### WHAT TO PRODUCE
Down to the final line, return the records unchanged.

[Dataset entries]
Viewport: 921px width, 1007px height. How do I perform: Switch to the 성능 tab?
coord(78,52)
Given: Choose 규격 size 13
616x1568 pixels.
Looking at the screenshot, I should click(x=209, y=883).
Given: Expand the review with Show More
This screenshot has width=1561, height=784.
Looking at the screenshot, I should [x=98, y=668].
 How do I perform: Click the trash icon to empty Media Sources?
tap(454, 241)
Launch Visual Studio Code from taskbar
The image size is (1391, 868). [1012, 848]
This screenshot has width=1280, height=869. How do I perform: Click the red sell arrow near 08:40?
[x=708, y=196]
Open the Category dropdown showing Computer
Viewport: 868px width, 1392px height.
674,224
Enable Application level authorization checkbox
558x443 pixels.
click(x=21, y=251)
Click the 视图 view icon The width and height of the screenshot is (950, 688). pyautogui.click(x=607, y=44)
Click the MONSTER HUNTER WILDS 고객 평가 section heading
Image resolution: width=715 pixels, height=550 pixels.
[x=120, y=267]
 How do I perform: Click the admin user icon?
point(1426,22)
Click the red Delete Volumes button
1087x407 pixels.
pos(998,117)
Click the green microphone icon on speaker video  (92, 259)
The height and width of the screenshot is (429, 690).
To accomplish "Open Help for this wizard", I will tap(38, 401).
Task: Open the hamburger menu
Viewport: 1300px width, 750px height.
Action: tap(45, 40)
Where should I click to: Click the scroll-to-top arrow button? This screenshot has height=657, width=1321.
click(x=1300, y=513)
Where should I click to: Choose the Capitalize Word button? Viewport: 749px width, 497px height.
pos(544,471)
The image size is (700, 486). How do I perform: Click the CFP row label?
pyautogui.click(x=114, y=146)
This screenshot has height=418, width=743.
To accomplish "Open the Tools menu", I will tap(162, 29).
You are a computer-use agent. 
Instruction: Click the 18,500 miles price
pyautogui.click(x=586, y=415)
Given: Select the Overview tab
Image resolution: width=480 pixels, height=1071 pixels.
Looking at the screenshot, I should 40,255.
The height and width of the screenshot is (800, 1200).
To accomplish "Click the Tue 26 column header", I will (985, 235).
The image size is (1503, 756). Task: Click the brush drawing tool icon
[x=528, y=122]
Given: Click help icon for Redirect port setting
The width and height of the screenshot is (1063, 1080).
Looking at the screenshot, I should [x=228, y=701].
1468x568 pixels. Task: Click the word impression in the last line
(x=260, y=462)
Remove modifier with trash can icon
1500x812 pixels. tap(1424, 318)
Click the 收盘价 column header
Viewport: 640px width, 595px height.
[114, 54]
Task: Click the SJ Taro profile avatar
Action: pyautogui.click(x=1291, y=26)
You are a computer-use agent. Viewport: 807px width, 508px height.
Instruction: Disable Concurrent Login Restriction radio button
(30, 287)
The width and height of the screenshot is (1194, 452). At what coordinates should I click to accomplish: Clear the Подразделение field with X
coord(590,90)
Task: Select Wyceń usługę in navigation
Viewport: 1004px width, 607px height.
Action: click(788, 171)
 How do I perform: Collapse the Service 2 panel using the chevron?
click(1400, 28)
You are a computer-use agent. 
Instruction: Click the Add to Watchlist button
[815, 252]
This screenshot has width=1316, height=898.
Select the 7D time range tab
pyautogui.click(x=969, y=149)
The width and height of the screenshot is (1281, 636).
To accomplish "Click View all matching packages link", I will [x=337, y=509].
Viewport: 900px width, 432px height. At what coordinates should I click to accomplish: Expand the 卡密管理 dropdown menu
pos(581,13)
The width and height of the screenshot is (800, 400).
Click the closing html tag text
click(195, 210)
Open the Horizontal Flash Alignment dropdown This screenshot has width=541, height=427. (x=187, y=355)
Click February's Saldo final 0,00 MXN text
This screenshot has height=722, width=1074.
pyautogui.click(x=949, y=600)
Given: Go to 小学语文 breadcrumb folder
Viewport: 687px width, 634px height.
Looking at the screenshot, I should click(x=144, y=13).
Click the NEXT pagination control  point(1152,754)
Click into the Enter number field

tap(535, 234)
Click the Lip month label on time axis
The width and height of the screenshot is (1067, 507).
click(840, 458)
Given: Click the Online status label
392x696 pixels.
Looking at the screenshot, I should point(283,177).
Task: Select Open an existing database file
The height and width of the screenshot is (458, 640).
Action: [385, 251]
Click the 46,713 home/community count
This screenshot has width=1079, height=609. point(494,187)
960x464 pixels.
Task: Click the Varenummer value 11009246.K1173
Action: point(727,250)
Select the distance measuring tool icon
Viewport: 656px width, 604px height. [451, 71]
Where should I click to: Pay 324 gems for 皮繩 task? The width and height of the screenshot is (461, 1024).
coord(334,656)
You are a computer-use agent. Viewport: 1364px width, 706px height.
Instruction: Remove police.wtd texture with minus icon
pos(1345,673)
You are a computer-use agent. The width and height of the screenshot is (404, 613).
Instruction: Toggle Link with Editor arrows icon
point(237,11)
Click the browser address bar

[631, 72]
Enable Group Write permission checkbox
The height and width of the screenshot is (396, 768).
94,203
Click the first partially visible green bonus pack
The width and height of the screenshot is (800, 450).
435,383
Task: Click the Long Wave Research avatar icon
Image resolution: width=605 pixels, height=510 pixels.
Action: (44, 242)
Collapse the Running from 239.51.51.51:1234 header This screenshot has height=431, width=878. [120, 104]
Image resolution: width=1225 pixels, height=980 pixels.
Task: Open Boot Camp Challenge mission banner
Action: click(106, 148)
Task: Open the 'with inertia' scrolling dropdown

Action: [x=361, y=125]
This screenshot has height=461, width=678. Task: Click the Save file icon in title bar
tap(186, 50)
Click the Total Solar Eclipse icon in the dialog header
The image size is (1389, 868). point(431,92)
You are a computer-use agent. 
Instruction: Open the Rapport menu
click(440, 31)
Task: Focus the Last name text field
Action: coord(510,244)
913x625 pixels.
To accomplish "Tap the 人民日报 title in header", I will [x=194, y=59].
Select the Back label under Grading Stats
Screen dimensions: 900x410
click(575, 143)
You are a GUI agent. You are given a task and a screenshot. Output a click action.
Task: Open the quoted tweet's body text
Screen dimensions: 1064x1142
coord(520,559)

### SOLUTION BELOW
Viewport: 921px width, 1007px height. How do I perform: Switch to the 성능 tab?
coord(78,52)
Given: Choose 규격 size 13
616x1568 pixels.
Looking at the screenshot, I should click(x=209, y=883).
Given: Expand the review with Show More
This screenshot has width=1561, height=784.
Looking at the screenshot, I should [x=98, y=668].
 How do I perform: Click the trash icon to empty Media Sources?
tap(454, 241)
Launch Visual Studio Code from taskbar
The image size is (1391, 868). [1012, 848]
This screenshot has width=1280, height=869. How do I perform: Click the red sell arrow near 08:40?
[x=708, y=196]
Open the Category dropdown showing Computer
Viewport: 868px width, 1392px height.
674,224
Enable Application level authorization checkbox
558x443 pixels.
click(x=21, y=251)
Click the 视图 view icon The width and height of the screenshot is (950, 688). pyautogui.click(x=607, y=44)
Click the MONSTER HUNTER WILDS 고객 평가 section heading
Image resolution: width=715 pixels, height=550 pixels.
[x=120, y=267]
 How do I perform: Click the admin user icon?
point(1426,22)
Click the red Delete Volumes button
1087x407 pixels.
pos(998,117)
Click the green microphone icon on speaker video  (92, 259)
The height and width of the screenshot is (429, 690).
To accomplish "Open Help for this wizard", I will tap(38, 401).
Task: Open the hamburger menu
Viewport: 1300px width, 750px height.
Action: tap(45, 40)
Where should I click to: Click the scroll-to-top arrow button? This screenshot has height=657, width=1321.
click(x=1300, y=513)
Where should I click to: Choose the Capitalize Word button? Viewport: 749px width, 497px height.
pos(544,471)
The image size is (700, 486). How do I perform: Click the CFP row label?
pyautogui.click(x=114, y=146)
This screenshot has height=418, width=743.
To accomplish "Open the Tools menu", I will tap(162, 29).
You are a computer-use agent. 
Instruction: Click the 18,500 miles price
pyautogui.click(x=586, y=415)
Given: Select the Overview tab
Image resolution: width=480 pixels, height=1071 pixels.
Looking at the screenshot, I should 40,255.
The height and width of the screenshot is (800, 1200).
To accomplish "Click the Tue 26 column header", I will (985, 235).
The image size is (1503, 756). Task: Click the brush drawing tool icon
[x=528, y=122]
Given: Click help icon for Redirect port setting
The width and height of the screenshot is (1063, 1080).
Looking at the screenshot, I should [x=228, y=701].
1468x568 pixels. Task: Click the word impression in the last line
(x=260, y=462)
Remove modifier with trash can icon
1500x812 pixels. tap(1424, 318)
Click the 收盘价 column header
Viewport: 640px width, 595px height.
[114, 54]
Task: Click the SJ Taro profile avatar
Action: pyautogui.click(x=1291, y=26)
You are a computer-use agent. Viewport: 807px width, 508px height.
Instruction: Disable Concurrent Login Restriction radio button
(30, 287)
The width and height of the screenshot is (1194, 452). At what coordinates should I click to accomplish: Clear the Подразделение field with X
coord(590,90)
Task: Select Wyceń usługę in navigation
Viewport: 1004px width, 607px height.
Action: click(788, 171)
 How do I perform: Collapse the Service 2 panel using the chevron?
click(1400, 28)
You are a computer-use agent. 
Instruction: Click the Add to Watchlist button
[815, 252]
This screenshot has width=1316, height=898.
Select the 7D time range tab
pyautogui.click(x=969, y=149)
The width and height of the screenshot is (1281, 636).
To accomplish "Click View all matching packages link", I will [x=337, y=509].
Viewport: 900px width, 432px height. At what coordinates should I click to accomplish: Expand the 卡密管理 dropdown menu
pos(581,13)
The width and height of the screenshot is (800, 400).
Click the closing html tag text
click(195, 210)
Open the Horizontal Flash Alignment dropdown This screenshot has width=541, height=427. (x=187, y=355)
Click February's Saldo final 0,00 MXN text
This screenshot has height=722, width=1074.
pyautogui.click(x=949, y=600)
Given: Go to 小学语文 breadcrumb folder
Viewport: 687px width, 634px height.
Looking at the screenshot, I should click(x=144, y=13).
Click the NEXT pagination control  point(1152,754)
Click into the Enter number field

tap(535, 234)
Click the Lip month label on time axis
The width and height of the screenshot is (1067, 507).
click(840, 458)
Given: Click the Online status label
392x696 pixels.
Looking at the screenshot, I should point(283,177).
Task: Select Open an existing database file
The height and width of the screenshot is (458, 640).
Action: [385, 251]
Click the 46,713 home/community count
This screenshot has width=1079, height=609. point(494,187)
960x464 pixels.
Task: Click the Varenummer value 11009246.K1173
Action: point(727,250)
Select the distance measuring tool icon
Viewport: 656px width, 604px height. [451, 71]
Where should I click to: Pay 324 gems for 皮繩 task? The width and height of the screenshot is (461, 1024).
coord(334,656)
You are a computer-use agent. Viewport: 1364px width, 706px height.
Instruction: Remove police.wtd texture with minus icon
pos(1345,673)
You are a computer-use agent. The width and height of the screenshot is (404, 613).
Instruction: Toggle Link with Editor arrows icon
point(237,11)
Click the browser address bar

[631, 72]
Enable Group Write permission checkbox
The height and width of the screenshot is (396, 768).
94,203
Click the first partially visible green bonus pack
The width and height of the screenshot is (800, 450).
435,383
Task: Click the Long Wave Research avatar icon
Image resolution: width=605 pixels, height=510 pixels.
Action: (44, 242)
Collapse the Running from 239.51.51.51:1234 header This screenshot has height=431, width=878. [120, 104]
Image resolution: width=1225 pixels, height=980 pixels.
Task: Open Boot Camp Challenge mission banner
Action: click(106, 148)
Task: Open the 'with inertia' scrolling dropdown

Action: [x=361, y=125]
This screenshot has height=461, width=678. Task: Click the Save file icon in title bar
tap(186, 50)
Click the Total Solar Eclipse icon in the dialog header
The image size is (1389, 868). point(431,92)
You are a computer-use agent. 
Instruction: Open the Rapport menu
click(440, 31)
Task: Focus the Last name text field
Action: coord(510,244)
913x625 pixels.
To accomplish "Tap the 人民日报 title in header", I will [x=194, y=59].
Select the Back label under Grading Stats
Screen dimensions: 900x410
click(575, 143)
You are a GUI agent. You are given a task and a screenshot. Output a click action.
Task: Open the quoted tweet's body text
Screen dimensions: 1064x1142
coord(520,559)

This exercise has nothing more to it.